Neither Duck nor I remember how we got to the ladder. We were halfway down it before my mother reached the middle of the room. Hern was backed against the other door. Robin was upright in bed, with her hands to her mouth. And the River door was open where I had left it shut.
“What a disgraceful noise!” Mother said to Duck and me. “There’s no need to behave like babies!”
I think the way she spoke did more to reassure us even than the cats. The cats had all jumped off Robin’s bed and were rubbing purring round Mother’s ankles. She bent down and stroked them. My mother is beautiful. She looks no older than Robin, but her face has more angles to it than Robin’s and looks more delicate. Her hair is bushy, like mine, just as it was in my dream. But my dream did not show her huge eyes, deep and green as the River, and the long, long lashes round them.

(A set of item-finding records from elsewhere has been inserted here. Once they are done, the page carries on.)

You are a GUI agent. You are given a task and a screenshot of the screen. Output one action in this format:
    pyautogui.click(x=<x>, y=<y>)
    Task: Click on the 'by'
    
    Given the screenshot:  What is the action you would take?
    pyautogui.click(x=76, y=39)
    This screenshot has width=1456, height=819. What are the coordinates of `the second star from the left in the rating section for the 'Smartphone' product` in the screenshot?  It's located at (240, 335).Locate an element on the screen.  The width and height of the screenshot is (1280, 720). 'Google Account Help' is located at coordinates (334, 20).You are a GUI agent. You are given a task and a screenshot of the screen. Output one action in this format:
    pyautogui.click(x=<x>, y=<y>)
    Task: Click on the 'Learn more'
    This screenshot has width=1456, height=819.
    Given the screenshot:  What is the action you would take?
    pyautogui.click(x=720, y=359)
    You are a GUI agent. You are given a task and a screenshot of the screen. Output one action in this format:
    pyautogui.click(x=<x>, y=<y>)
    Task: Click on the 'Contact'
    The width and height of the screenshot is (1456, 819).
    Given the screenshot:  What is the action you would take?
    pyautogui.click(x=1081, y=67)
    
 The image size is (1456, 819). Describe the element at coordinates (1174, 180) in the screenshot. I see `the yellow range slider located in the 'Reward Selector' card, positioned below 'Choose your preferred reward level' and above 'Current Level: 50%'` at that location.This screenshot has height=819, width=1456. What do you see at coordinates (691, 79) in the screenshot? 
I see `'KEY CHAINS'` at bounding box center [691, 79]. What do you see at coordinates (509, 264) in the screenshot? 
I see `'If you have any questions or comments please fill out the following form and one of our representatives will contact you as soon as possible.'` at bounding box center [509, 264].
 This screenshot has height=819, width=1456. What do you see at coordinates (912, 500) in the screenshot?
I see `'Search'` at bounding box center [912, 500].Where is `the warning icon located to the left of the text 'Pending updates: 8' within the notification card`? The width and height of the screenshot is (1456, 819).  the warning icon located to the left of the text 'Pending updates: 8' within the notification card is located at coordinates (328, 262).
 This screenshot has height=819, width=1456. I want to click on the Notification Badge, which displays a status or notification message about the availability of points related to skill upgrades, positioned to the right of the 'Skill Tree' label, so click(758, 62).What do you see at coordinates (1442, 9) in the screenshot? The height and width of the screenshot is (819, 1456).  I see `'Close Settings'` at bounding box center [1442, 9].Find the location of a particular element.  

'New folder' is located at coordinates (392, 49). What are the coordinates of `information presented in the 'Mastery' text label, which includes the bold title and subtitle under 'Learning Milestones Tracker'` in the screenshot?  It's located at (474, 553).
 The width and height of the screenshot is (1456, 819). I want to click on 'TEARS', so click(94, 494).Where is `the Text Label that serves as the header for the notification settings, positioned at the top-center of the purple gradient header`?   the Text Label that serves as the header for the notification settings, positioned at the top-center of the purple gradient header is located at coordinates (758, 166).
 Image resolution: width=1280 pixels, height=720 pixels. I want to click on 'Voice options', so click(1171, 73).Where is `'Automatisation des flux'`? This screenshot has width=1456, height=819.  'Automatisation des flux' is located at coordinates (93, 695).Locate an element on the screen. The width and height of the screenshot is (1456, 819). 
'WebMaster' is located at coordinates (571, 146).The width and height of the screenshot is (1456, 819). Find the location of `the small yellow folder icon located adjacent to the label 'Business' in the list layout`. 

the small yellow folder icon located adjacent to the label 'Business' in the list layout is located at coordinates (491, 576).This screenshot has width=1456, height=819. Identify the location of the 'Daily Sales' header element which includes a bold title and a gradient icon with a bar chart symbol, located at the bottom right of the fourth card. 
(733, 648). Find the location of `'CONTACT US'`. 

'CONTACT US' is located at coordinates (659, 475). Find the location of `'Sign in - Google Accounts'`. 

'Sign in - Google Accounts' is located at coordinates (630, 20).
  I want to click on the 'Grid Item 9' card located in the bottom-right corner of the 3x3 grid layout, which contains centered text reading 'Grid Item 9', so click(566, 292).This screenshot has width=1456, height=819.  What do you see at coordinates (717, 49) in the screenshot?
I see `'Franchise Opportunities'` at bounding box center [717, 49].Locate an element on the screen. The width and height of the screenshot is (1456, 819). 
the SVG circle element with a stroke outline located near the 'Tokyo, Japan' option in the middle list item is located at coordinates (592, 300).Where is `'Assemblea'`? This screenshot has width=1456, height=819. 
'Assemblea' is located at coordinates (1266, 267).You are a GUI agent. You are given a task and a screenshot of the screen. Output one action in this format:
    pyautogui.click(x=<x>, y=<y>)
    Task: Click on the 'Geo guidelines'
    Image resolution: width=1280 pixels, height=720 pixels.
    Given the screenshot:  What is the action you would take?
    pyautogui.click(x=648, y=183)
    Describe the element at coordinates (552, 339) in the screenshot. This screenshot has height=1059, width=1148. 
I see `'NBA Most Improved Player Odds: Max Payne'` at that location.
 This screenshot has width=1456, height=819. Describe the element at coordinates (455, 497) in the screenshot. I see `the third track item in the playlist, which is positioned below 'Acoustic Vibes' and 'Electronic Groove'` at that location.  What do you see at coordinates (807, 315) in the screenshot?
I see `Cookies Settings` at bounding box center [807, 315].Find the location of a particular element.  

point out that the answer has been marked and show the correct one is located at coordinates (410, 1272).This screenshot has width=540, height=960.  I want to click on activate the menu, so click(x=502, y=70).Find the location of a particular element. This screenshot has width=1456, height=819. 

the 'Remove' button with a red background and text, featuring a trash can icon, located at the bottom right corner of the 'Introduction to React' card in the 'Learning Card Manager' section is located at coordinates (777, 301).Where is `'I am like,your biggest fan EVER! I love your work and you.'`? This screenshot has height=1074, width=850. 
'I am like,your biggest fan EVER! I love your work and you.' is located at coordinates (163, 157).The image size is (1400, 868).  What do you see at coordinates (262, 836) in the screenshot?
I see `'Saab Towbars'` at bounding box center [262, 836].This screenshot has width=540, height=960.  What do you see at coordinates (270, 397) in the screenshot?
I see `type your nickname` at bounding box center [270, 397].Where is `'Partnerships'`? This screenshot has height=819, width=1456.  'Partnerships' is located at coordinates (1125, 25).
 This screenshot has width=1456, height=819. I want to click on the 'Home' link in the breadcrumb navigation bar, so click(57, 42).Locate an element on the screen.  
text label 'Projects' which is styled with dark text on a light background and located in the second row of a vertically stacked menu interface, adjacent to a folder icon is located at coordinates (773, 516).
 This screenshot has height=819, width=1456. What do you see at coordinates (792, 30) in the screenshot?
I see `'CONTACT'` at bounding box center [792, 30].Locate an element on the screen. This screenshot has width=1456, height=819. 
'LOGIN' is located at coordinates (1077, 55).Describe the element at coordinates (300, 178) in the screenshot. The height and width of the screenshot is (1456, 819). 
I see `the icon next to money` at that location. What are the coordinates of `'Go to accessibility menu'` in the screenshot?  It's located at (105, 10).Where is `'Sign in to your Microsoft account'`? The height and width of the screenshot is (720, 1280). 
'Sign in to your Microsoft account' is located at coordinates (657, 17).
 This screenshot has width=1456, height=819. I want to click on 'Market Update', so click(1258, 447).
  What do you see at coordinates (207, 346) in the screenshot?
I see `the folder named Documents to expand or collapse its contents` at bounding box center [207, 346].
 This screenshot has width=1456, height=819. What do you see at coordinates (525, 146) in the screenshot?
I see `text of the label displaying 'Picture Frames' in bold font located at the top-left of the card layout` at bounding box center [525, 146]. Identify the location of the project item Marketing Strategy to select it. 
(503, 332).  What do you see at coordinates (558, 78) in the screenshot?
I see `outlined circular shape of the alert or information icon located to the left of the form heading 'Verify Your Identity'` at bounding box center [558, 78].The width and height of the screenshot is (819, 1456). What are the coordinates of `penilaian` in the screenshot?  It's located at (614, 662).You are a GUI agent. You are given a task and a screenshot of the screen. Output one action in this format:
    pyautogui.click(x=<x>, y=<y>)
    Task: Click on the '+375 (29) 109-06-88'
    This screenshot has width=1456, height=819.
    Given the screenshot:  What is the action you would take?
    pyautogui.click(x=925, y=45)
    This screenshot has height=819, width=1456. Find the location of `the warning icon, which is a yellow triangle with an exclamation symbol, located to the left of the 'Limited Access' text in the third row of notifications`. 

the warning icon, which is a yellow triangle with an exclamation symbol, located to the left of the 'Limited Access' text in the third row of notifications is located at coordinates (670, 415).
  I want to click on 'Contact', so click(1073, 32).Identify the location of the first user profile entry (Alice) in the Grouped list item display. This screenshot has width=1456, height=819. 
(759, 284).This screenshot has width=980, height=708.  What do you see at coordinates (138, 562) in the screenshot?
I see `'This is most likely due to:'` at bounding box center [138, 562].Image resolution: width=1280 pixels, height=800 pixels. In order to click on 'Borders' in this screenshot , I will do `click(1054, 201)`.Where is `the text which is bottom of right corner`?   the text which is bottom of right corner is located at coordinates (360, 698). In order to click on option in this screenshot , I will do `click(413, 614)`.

“Lie down, Robin, love,” she said. “It’s all right.”
“You came so suddenly,” Robin said tearfully.
My mother smiled at her and at Hern. “I know it’s hard to believe,” she said to Hern. “Some things you can’t see or touch are true, you know. Now what was all that shouting about?”
“Can I speak to you privately, Mother?” I said.
“I hoped that was it,” said my mother.
“I want to talk to you as well,” complained Duck.
“No, Duck,” said Mother. “You go and make Robin’s bed. It’s all sliding to the floor. It’s high time you did a bit to help, instead of leaving Tanaqui to do all the work. You’ve talked to me for hours already.”
“Not properly, not with you really there,” Duck said. “That doesn’t count.”
“Yes, it does,” said my mother. She is a very firm mother. She would have been good for Duck. Hern grinned, because he thought so, too. “Don’t go away, Hern,” she said. “I want to talk to you afterward.” Then she went back toward the River door, holding out her hand to me. She stopped on the way, beside my loom and the pink clay Gull. She put her hand to its cheek, smiling. Now, I had left the lamp upstairs. There was only the candle flickering by Robin’s bed, so I cannot swear to it, but I think the small statue smiled. “Come along,” she said to me.